### Requirement
Copying nothing before it, reproduce the line that holds "How I Worship (54, 1488)" and every line after it in the data, exactly.

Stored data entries
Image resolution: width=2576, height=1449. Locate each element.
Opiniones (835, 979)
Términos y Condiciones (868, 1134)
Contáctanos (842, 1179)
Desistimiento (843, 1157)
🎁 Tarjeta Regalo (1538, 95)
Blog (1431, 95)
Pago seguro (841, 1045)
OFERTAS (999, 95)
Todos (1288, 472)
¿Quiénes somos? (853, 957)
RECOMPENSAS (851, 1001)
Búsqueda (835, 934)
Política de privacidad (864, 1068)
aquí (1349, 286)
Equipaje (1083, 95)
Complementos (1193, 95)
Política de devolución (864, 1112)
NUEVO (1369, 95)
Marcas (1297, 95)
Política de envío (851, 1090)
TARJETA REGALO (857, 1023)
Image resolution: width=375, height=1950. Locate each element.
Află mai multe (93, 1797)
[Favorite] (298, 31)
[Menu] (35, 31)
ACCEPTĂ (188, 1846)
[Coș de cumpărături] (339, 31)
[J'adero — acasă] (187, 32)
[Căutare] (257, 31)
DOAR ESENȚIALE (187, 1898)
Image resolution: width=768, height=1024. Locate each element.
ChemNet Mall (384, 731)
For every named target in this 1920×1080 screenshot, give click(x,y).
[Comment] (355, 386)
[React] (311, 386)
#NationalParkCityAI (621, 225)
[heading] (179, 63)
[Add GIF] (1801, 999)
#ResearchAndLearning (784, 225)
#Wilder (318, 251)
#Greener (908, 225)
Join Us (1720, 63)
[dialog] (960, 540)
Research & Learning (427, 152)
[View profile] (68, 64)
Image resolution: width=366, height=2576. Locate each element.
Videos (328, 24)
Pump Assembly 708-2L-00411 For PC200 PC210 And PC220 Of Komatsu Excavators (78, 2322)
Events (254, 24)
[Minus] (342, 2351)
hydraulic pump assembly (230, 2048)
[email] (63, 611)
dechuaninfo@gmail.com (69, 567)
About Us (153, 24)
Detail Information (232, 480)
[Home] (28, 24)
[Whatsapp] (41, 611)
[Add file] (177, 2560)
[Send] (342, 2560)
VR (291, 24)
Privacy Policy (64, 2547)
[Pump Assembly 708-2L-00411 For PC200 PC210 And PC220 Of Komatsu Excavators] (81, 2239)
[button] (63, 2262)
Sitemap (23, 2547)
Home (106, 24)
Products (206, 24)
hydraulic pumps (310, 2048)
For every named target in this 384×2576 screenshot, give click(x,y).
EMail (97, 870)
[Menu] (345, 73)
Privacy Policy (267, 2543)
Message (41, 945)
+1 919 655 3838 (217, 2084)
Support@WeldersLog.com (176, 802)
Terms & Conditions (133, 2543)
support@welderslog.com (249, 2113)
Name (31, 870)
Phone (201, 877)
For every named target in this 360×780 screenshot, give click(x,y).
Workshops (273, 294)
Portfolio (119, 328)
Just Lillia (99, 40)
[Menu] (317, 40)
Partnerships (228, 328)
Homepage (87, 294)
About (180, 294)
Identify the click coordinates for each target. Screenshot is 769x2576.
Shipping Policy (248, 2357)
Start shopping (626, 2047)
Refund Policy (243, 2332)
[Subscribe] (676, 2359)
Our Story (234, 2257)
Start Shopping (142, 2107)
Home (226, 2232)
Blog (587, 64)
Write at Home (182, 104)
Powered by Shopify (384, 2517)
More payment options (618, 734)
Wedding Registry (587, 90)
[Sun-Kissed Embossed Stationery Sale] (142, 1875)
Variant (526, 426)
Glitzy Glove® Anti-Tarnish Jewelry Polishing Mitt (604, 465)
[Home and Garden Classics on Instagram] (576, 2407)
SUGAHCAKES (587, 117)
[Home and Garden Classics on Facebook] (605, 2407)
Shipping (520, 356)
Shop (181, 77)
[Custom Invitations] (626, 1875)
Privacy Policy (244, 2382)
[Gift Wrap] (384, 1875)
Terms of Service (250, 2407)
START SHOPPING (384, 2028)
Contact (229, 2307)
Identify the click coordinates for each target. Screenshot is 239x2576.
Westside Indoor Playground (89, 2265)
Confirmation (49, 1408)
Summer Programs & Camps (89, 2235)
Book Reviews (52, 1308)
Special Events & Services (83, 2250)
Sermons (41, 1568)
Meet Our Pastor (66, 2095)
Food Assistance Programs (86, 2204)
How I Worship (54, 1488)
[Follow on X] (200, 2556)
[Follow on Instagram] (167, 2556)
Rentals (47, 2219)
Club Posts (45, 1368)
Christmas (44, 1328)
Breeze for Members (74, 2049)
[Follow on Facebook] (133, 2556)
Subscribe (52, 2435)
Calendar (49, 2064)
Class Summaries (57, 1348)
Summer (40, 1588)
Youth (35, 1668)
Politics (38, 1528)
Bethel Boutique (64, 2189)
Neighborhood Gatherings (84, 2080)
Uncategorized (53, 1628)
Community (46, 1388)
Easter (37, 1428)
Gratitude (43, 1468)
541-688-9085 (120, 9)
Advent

### Problem solution
How I Worship (54, 1488)
[Follow on X] (200, 2556)
[Follow on Instagram] (167, 2556)
Rentals (47, 2219)
Club Posts (45, 1368)
Christmas (44, 1328)
Breeze for Members (74, 2049)
[Follow on Facebook] (133, 2556)
Subscribe (52, 2435)
Calendar (49, 2064)
Class Summaries (57, 1348)
Summer (40, 1588)
Youth (35, 1668)
Politics (38, 1528)
Bethel Boutique (64, 2189)
Neighborhood Gatherings (84, 2080)
Uncategorized (53, 1628)
Community (46, 1388)
Easter (37, 1428)
Gratitude (43, 1468)
541-688-9085 (120, 9)
Advent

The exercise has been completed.